◆ **MATERIAL FOR THIS TASK**

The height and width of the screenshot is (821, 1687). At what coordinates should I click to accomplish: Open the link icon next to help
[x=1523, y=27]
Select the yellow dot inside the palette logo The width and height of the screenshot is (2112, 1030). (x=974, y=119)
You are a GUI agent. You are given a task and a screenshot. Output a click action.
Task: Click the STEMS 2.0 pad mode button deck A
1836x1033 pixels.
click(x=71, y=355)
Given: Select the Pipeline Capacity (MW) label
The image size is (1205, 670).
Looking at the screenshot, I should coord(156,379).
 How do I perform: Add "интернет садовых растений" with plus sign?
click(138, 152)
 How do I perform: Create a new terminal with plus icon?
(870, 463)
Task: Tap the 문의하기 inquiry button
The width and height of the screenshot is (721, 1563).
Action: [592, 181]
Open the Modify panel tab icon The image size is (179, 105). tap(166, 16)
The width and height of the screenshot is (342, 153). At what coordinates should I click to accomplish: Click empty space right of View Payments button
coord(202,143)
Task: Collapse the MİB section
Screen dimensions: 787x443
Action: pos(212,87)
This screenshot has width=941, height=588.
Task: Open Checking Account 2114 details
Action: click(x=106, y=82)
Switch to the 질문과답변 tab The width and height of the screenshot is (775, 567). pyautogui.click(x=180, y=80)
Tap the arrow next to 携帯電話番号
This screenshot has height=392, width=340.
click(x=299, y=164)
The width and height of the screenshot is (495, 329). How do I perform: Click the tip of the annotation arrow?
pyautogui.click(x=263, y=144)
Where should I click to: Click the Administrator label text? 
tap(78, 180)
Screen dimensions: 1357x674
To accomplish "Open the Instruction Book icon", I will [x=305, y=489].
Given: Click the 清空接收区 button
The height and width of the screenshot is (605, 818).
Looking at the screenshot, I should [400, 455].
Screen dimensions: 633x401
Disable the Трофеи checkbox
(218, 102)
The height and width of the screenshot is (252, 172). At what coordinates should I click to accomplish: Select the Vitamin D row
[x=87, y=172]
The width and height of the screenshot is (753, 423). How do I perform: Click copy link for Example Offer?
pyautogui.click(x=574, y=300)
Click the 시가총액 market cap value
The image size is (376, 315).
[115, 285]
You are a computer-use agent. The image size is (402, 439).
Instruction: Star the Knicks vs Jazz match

◆ **WHAT THE EXERCISE ASKS**
The expected output is the exact run of lines from the line with "Where should I" through the last line of the material above.

◆ **RESPONSE TO THIS TASK**
Where should I click to: Click the Administrator label text? 
tap(78, 180)
Screen dimensions: 1357x674
To accomplish "Open the Instruction Book icon", I will [x=305, y=489].
Given: Click the 清空接收区 button
The height and width of the screenshot is (605, 818).
Looking at the screenshot, I should [400, 455].
Screen dimensions: 633x401
Disable the Трофеи checkbox
(218, 102)
The height and width of the screenshot is (252, 172). At what coordinates should I click to accomplish: Select the Vitamin D row
[x=87, y=172]
The width and height of the screenshot is (753, 423). How do I perform: Click copy link for Example Offer?
pyautogui.click(x=574, y=300)
Click the 시가총액 market cap value
The image size is (376, 315).
[115, 285]
You are a computer-use agent. The image size is (402, 439).
Instruction: Star the Knicks vs Jazz match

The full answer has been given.